Data records:

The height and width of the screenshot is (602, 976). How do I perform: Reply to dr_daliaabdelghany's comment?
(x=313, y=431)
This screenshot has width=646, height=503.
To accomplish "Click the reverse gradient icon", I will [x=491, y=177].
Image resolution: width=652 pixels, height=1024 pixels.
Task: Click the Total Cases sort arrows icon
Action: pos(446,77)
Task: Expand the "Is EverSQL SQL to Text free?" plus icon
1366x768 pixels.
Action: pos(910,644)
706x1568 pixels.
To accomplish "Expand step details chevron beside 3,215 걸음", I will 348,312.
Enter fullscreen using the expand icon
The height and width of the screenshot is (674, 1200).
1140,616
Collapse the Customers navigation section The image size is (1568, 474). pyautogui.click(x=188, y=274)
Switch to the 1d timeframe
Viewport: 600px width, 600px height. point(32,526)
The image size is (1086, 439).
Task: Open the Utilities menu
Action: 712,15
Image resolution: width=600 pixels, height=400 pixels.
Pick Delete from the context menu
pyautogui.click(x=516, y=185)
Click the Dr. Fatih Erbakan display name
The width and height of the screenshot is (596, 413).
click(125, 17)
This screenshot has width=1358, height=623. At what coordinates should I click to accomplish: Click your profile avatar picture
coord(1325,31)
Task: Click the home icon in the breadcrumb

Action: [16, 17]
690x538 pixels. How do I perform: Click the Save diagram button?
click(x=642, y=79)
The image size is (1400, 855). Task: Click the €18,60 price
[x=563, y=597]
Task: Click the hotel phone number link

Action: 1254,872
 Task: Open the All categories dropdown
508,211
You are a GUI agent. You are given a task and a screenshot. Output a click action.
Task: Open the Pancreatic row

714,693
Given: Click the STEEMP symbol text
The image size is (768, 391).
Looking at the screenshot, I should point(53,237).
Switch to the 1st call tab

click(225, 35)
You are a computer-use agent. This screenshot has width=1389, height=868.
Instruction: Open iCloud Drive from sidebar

▶ [Prompt]: Work through the records line by line and tally those holding "agent". Reply with the number alone.

▶ [Output of the exercise]: 2